看這大堂中眾人的模樣,再逗留下去,這小命就要不保了。

“江東鼠輩!”

在劉禪身後,關銀屏狠狠的啐了一口。

“殿下,不需要理會那孫仲謀的條件,此等小人,還想殿下投降?哼!癩蛤蟆想吃天鵝肉!妄想!”

孫權喜歡做夢,他劉禪可不陪著他去做夢的。

反正他已經將魏國兵敗的訊息傳到孫權耳中了。

他若是識趣,便按照他約定的盟約來。

若是將荊州三郡還給他,那麼...

背盟之事,他劉禪寬宏大度,再原諒你一次又何妨?

反正這好處先拿到手了。

但...

不撞南牆不回頭。

讓孫權撤軍,還要獻上荊州三郡之地?

恐怕孫權即便知曉了魏國徐晃兵敗身死,也不會撤軍。

是個人都有賭性。

加之他江東十萬兵馬都來了,不戰一戰,他孫仲謀如何甘心?

但這心是甘願滿足了,這十萬大軍與你孫仲謀的身家性命保不保得住,那就不一定了。

“各部準備出城野戰事宜,三日後,與江東城外大戰一場!”

先試一試這江東大軍的成色。

若江東士卒精銳,那便跟他耗一耗,等武陵馬良援軍,以及於禁在江東大軍後路的訊息。

持久戰?

未有魏國牽制,我還怕跟你江東耗了?

南陽民心一定,民力物力兵力,皆可為我所用,兵糧在短時間內,已經是無憂了。

“諾!”

眾將皆是領命,向寵與廖化眼中,皆有躍躍欲試之色,而龐德,便更是如此了。

我才降殿下,受殿下如此重恩,現在,便是到了報恩的時候了。

我龐令明的勇武,配得上殿下的看重!

...

江陵城外。

江東軍寨之中。

諸葛瑾從江陵城中回到中軍大帳中,緩緩的舒了一口氣。

“主公,訊息已送至。
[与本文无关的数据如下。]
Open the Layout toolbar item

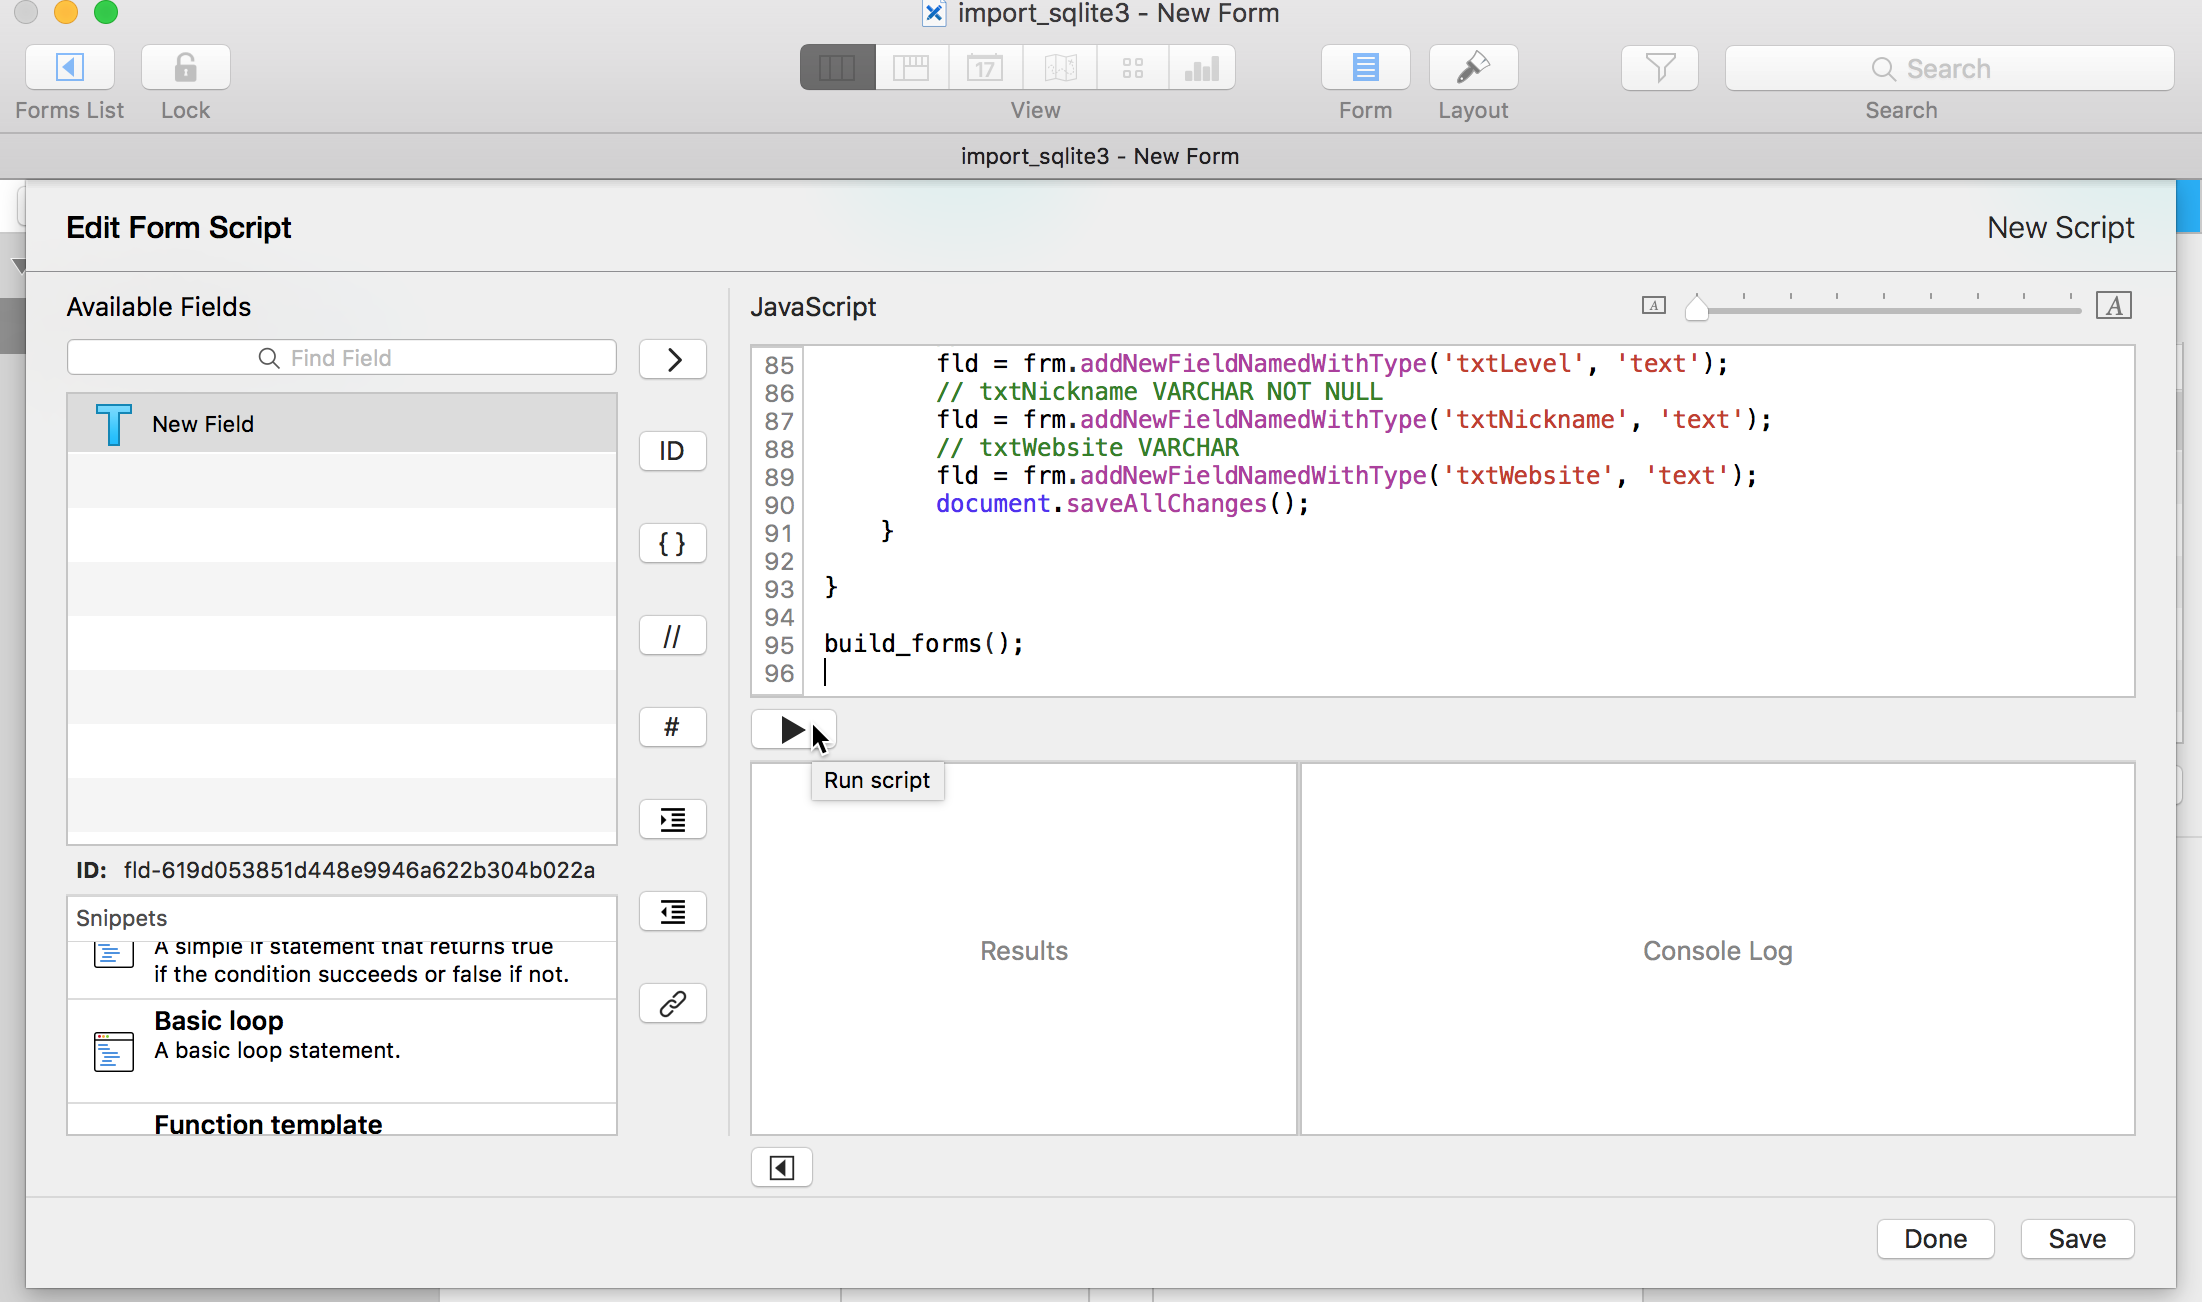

”

這能完完整整的從江陵城中出來,也只能說那漢中王太子劉公嗣當真是正人君子。

否則換一個脾氣不好的,他諸葛瑾就要身首異處了。

“哦?”

跪坐在主位上的孫權眉頭一挑,他趕忙問道:“那劉公嗣如何回應?”

諸葛瑾只得一五一十的將劉禪的反應說出來。

“好小子,都被圍城了,被兩面夾擊,還如此狂傲?若非看在小虎的面子上,我豈會饒他性命!”

孫權冷哼一聲,他紫髯碧眼,目有精光閃現。

“那漢中王太子劉公嗣還讓我帶一句話給主公。”

還帶話?

孫權擺了擺手,說道:“那小子要你帶什麼話來?”

諸葛瑾惟妙惟肖的模仿劉禪的語氣,說道:“若今日退兵,獻上荊州三郡,我可既往不咎,若還敢糾纏,便莫要怪我劉公嗣無情了!”
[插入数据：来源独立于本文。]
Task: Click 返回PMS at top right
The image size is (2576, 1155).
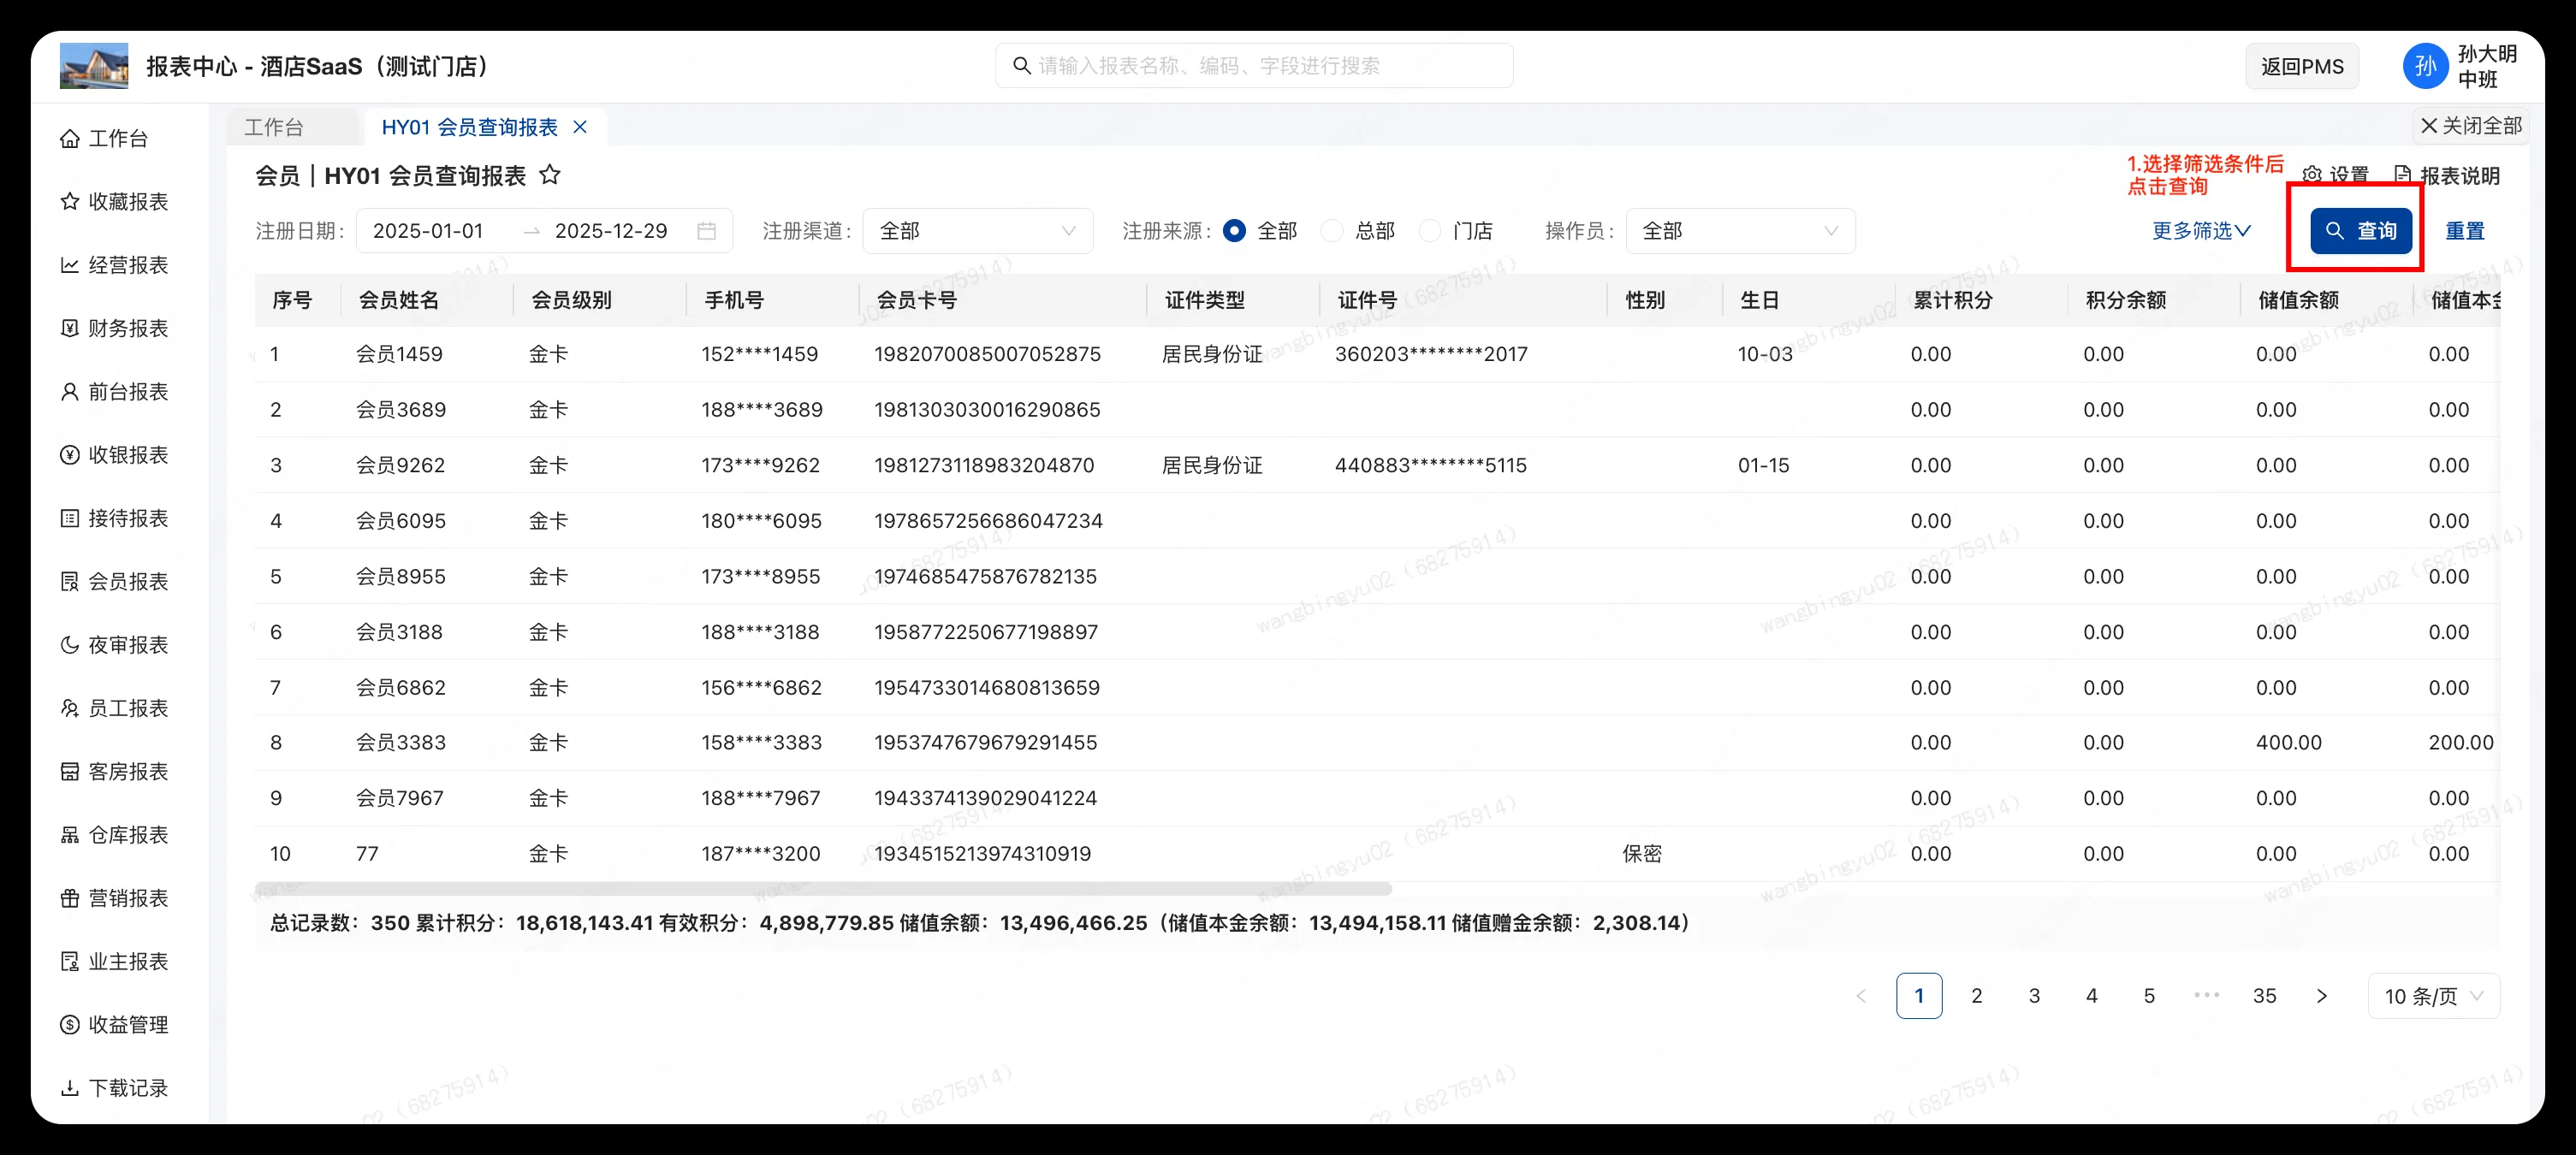Action: (x=2302, y=65)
也不知道諸葛瑾模仿得太好,還是劉禪話中之語太過於放肆,孫權右手重重的拍在身前桌塌之上,整個人騰的一下站起身來了。

“小子欺我太甚!”

他目露兇光,死死的盯著諸葛瑾,說道:“乳臭未乾之輩,打了幾場勝仗,這尾巴便翹到天上去了嗎?敢小看天下英雄?”

孫權環視帳中諸將,吼道:“誰人願為挫一挫那劉公嗣的銳氣?”

被兩方圍城,還敢猖狂,不讓你小子知曉我江東士卒的勇武,還以為我孫權當真是泥巴,可以任由你揉捏的是吧!

“末將願往!”

陸遜當即起身。

“末將在劉公嗣身上一敗再敗,此次我定要戰勝那孺子,揚主公威名!”

伯言?

孫權眼神閃爍,卻是沒有馬上答應下來。

“義封,你為先鋒,擇日破敵!”

他指著帳中一中年將軍,看那身板,明顯比陸遜要壯碩上一圈。

“主公放心,有末將在,定教那孺子劉公嗣吃癟!”

朱然上前抱拳行禮,眼中閃爍的神采,都是雀躍望戰。

朱然原名施然,乃是毗陵侯朱治的外甥,早年被朱治收為養子,並在讀書期間和孫權相交甚篤。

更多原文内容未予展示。